Well hello and welcome to my little home on the internet. I know, I know it has been awhile since my last post. To be honest, I haven’t felt like blogging. I was super uninspired and no matter how many times I would attempt to write, nothing would come. I have had an interesting year, if you have read any of my previous posts, you probably gathered that. I do hope however, that you read this post. I have spent the past few months on a journey. As ridiculous and so cliché as this is going to sound, I have been reacquainting myself with me. Somewhere along the line, I felt like I lost myself. I felt like all the pieces were coming undone and I couldn’t stop it. My anxiety has been bad…. I have just been one hot mess. I failed myself.
I think we think way too much about what others think or what people would say. I was super content, even if it made me miserable, to fit into a box that others have put me in. All because I was afraid to be myself. I was embarrassed because I didn’t view things the way everyone else did. I am a very creative, imaginative person. So I view things from all kinds of angles and I like to see things half full instead of half empty. I believe everyone moves into different chapters in their lives and it is the way it is suppose to be because God wills it so. I see no point in being jealous over any season that someone else finds themselves in. All in due time.
I remember middle school and being bullied. The moment someone tells you what they think or calls you names you start to question your worth and your identity. My identity crisis began as early as 10 at a VBS. High school, the goody good label floated around, all in all being a goody good isn’t all together bad. I just didn’t believe that I was good. I suffered from anxiety and depression, I felt because I was Saved and I trusted Jesus that I would never have to deal with those things. I felt ashamed that I suffered from these things so I suffered in silence as the world around me saw me as this pink loving bubbly girl. It was a front to cover up the fact that I was drowning in the lies I believed myself. I gave the people what I thought they wanted. It led me into a relationship that ended up doing even more damage. I thought because we both used music as an outlet that we would ride off towards the sunset and make music or something. Before I knew it, I was feeling like I wasn’t good enough, because I think truly to him, I wasn’t. It is always a crushing blow to find out the person you have loved, imagined and planned a life with and around, clearly didn’t see it that way. My first real taste in heartbreak. It was easier to allow for the thoughts of unworthiness to be a broken record, because to change it meant getting up and changing the record and facing the ugly broken parts of yourself.

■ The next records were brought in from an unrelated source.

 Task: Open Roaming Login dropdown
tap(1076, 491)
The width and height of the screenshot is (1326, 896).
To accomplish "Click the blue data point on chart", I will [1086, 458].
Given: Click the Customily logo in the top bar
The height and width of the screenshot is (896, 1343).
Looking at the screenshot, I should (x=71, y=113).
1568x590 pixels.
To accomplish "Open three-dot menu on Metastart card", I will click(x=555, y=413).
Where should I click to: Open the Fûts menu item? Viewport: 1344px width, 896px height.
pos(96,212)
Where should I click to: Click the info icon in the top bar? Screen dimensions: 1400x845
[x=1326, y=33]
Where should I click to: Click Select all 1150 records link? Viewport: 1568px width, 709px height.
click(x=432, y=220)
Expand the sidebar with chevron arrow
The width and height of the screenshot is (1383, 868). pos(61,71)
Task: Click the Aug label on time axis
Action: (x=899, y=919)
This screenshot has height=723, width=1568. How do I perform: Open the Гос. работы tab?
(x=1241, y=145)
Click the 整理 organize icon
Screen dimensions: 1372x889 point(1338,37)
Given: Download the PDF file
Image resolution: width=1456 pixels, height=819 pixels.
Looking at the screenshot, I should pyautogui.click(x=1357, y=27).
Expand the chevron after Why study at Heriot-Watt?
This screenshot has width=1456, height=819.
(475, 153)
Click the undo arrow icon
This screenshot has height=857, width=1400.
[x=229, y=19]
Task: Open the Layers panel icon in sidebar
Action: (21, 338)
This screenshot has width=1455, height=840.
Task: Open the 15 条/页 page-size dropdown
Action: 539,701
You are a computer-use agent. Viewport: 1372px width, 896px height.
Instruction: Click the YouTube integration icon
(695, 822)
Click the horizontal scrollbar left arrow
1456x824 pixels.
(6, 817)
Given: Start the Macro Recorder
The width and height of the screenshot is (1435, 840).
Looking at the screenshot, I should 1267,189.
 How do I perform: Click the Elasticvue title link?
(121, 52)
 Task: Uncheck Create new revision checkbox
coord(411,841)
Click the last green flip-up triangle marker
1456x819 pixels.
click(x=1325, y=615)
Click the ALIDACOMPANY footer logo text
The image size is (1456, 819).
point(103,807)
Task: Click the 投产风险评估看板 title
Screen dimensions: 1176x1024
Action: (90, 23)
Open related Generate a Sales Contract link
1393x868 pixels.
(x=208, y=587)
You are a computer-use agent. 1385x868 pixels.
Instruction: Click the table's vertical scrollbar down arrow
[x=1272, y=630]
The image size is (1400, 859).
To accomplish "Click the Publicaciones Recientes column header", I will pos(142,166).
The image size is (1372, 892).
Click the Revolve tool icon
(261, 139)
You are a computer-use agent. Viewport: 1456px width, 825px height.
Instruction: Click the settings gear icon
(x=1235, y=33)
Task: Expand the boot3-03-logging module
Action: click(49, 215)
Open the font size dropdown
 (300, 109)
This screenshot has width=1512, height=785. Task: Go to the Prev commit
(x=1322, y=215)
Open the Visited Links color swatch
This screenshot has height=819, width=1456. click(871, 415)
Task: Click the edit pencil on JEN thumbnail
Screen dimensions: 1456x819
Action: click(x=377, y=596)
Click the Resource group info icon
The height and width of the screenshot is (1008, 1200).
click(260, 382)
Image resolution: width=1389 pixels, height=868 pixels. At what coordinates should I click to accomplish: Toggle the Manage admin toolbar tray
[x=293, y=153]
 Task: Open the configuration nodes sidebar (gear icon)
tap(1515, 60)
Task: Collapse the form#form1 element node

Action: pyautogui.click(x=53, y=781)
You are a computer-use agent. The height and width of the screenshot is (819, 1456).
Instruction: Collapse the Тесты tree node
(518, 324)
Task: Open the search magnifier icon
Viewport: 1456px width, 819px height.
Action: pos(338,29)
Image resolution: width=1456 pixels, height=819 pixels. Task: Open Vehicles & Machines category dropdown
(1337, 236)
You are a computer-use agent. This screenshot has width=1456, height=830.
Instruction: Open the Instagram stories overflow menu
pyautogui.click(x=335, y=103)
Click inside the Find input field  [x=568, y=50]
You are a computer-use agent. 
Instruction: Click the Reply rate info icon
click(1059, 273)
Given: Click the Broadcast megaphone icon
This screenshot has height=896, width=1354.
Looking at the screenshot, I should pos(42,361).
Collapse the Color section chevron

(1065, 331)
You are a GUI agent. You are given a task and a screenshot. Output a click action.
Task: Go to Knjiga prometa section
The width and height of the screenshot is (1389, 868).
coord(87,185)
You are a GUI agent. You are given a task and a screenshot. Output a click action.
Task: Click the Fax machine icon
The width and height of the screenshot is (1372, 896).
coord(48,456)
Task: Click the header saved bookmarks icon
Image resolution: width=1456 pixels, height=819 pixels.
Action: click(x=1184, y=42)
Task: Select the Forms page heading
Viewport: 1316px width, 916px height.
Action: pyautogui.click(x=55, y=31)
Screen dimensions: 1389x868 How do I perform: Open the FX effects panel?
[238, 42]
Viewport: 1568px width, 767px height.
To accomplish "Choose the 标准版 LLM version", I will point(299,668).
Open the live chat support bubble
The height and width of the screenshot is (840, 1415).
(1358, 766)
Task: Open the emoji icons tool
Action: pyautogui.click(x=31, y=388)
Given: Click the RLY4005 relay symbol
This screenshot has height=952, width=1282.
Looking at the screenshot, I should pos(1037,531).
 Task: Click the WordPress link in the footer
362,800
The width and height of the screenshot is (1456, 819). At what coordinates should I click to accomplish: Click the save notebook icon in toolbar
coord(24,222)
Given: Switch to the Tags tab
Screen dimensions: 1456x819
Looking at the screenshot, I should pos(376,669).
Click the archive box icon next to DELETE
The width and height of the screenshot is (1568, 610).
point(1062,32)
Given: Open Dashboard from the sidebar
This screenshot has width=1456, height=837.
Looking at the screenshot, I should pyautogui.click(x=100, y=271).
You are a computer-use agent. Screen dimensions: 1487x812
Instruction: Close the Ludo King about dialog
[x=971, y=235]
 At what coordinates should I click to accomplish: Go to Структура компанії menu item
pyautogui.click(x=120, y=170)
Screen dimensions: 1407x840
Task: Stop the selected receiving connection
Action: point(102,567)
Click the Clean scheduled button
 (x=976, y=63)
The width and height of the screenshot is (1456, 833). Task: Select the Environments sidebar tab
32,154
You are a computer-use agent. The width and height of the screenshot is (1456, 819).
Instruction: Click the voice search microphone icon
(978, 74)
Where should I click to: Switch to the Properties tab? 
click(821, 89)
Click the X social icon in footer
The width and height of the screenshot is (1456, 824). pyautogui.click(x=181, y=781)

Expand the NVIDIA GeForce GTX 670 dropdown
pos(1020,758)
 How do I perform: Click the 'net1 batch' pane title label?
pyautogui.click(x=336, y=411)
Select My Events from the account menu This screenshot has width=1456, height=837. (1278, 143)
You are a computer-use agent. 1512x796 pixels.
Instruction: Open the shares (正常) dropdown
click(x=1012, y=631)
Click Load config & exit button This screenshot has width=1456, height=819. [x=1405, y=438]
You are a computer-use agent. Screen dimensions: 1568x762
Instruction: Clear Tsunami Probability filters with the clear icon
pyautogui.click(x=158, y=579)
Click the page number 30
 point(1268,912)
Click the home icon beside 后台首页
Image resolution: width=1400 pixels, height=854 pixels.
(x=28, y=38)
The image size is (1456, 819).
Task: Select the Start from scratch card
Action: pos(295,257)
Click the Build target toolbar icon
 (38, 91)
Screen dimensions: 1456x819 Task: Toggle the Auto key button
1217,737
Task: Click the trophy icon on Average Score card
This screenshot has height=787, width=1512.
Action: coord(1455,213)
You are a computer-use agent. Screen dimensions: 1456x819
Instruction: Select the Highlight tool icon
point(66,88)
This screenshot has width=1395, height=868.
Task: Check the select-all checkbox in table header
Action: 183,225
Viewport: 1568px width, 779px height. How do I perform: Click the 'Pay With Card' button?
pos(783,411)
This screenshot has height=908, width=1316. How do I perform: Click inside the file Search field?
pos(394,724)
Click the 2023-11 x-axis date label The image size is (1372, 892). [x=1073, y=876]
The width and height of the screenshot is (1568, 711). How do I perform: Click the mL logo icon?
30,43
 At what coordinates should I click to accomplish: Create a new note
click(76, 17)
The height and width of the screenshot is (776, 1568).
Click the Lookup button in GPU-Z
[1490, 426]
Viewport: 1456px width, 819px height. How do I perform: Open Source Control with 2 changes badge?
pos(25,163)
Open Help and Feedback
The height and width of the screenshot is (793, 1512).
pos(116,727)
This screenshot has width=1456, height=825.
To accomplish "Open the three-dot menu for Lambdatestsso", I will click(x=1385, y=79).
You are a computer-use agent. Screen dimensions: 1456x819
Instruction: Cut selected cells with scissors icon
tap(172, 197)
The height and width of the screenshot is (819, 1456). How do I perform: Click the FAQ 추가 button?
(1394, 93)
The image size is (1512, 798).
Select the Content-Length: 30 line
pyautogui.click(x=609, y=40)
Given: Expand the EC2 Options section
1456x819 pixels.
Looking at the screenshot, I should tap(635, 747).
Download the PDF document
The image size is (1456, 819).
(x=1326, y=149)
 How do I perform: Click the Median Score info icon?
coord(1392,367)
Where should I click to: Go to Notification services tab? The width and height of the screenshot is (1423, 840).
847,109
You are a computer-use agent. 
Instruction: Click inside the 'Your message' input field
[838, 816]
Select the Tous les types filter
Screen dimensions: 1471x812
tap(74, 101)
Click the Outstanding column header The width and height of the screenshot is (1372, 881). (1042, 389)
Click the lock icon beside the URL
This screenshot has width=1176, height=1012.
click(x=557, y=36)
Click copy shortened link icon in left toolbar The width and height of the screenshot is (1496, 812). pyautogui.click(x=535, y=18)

Sexual harassment/assault has a way of changing you as well. The moment someone take liberties whether through rape, or what seems as harmless as someone pulling your bra, has a way of making you feel like an object. I already had enough going on without having someone who felt the need to pull the back of my bra in the workplace and then say “Hi”. So not only did I have all the labels that I believed in myself but tack on feeling like an object.. No one should be made to feel like an object. I had a few people tell me that I was being dramatic and that I was overreacting because it was “just my bra”. True it was. However my feelings and my emotions were real. I felt traumatized because I never thought something like that would have ever happen to me. Yes, I moved on but I still remember the details of that moment.
So all this time, I have believed I was this messed up girl. All this time I believed that I was unworthy, not good enough… I felt like I couldn’t be myself because I never really allowed myself to come into my own fully. Because what if it’s not what people think I should be? All the assumptions that people make about my character is just that, assumptions. In trying to keep the peace, in trying to cover the brokenness, I never quite allowed myself to get to know myself. Here is the thing, God, Himself created me. He created me from my outer appearance to every little personality quirk (Psalm 139:13-14). He knew every part of my story, even the parts I have yet to reach. So here I am. I love to write stories and lyrics, I love to sing and listen to music. I love to read and watch tv shows. I love boho style clothes and I prefer the color purple over pink. I like to wear black and paint my nails dark colors. I have lost friends and gained new ones. I would love to be a mom someday but I am content with where I am in my life right now. I love to travel and see places new and old. I love to camp and have bonfires. I have loved and been loved. My trails and hard times are simply parts of the story, and don’t define the outcome. I love my small wedding ring more then any other piece of jewelry I own, because it reflects who I am. I am a daughter, wife, granddaughter, niece, cousin, sister, friend and I take those roles very seriously. I like to be creative and I want to tap more into that side of me. This is who I am. Not what others have said or made me feel. Not what I allowed myself to believe. I am who God created me to be and that is enough for me. I don’t need to impress anyone or be anything other then that. Neither do you. Be yourself. Be who you were created to be. Don’t be the person other people created because I can tell you this, they don’t know you like The One who created you to begin with. Trust that He knew what He was doing putting you on this earth, because He put you here for a reason. To do amazing things in His name.